In March of 1958, an Audit of State Needs recommended the establishment of a community college system in Massachusetts to address the need for more diversity and access to higher education in the Commonwealth.
This recommendation, adopted by the legislature on August 1, 1958, also served as the foundation for suggesting the locations of the colleges around the state. A newly formed Board of Regional Community Colleges established nine of the fifteen Community Colleges within a five-year period, beginning with Berkshire Community College in 1960.
In the years between 1965 and 1975, three additional community colleges were formed after a new master plan was put into action in 1965. This master plan projected the future need for community colleges by taking into account demography, economic and social climate and the role these institutions should play in effecting progress in the state. Three more community colleges have opened their doors since this time.
Within the system of Massachusetts’ public higher education, the Community Colleges open pathways to baccalaureate education, to jobs, and career advancement. Their broad mission encompasses degree and certification programs, training for business and industry, serving as a resource for solving community problems, and enriching the quality of people’s lives. Rooted in their communities, these colleges are open-admission institutions dedicated to serving an academically, economically, and culturally diverse population.

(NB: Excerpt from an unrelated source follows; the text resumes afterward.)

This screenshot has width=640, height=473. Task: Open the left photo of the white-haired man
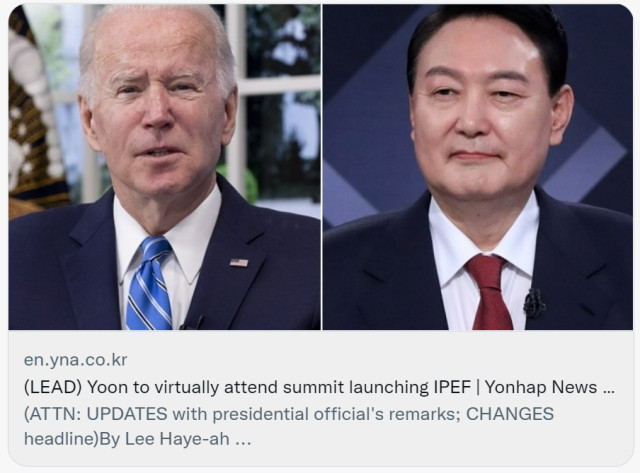[x=164, y=167]
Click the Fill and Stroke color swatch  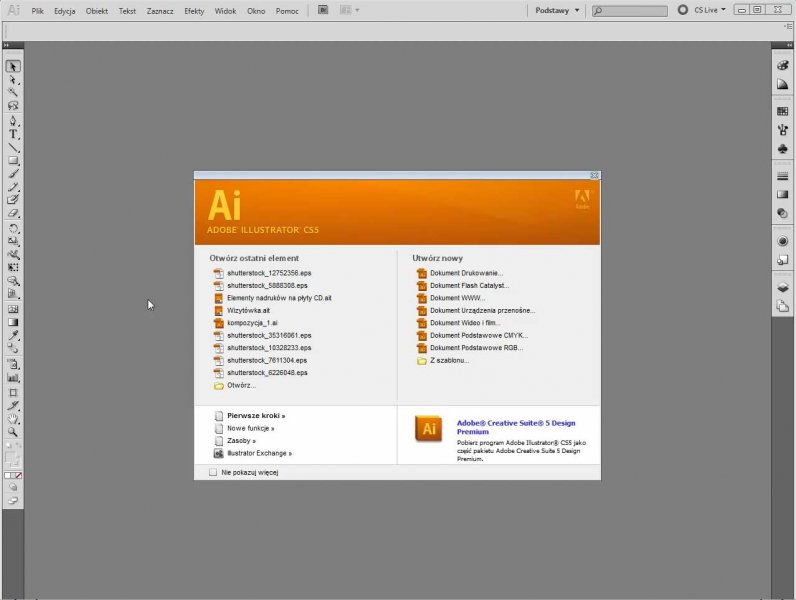(x=13, y=458)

An educated workforce is the Commonwealth’s greatest natural resource. The growing industries that Massachusetts must attract and support require a workforce with the skills needed to manage technology, think critically, and adapt to changing demands. The Community Colleges are the main training resources positioned to provide the training opportunities that move unemployed workers into the workplace and current workers into more demanding and rewarding positions.
As Adopted by the Massachusetts Board of Higher Education in 1999
The fifteen Massachusetts Community Colleges offer open access to high quality and affordable academic programs, including associate degree and certificate programs. They are committed to excellence in teaching and learning and provide academic preparation for transfer to four-year institutions, career preparation for entry into high demand occupational fields, developmental coursework and lifelong learning opportunities.
Community colleges have a special responsibility for workforce development and through partnerships with business and industry, provide job training, retraining, certification, and skills improvement. In addition, they assume primary responsibility, in the public system, for offering developmental courses, programs and other educational services for individuals who seek to develop the skills needed to pursue college-level study or enter the workforce.
Rooted in their communities, the colleges serve as community leaders, identifying opportunities and solutions to community problems and contributing to the region’s intellectual, cultural and economic development. They collaborate with elementary and secondary education and work to ensure a smooth transition from secondary to post-secondary education. Through partnerships with baccalaureate institutions, they help to promote an efficient system of public higher education.
The community colleges offer an environment where the ideas and contributions of all students are respected. Academic and personal support services are provided to ensure that all students have an opportunity to achieve academic and career success. No eligible student shall be deprived of the opportunity for a community college education in Massachusetts because of an inability to pay tuition and fees.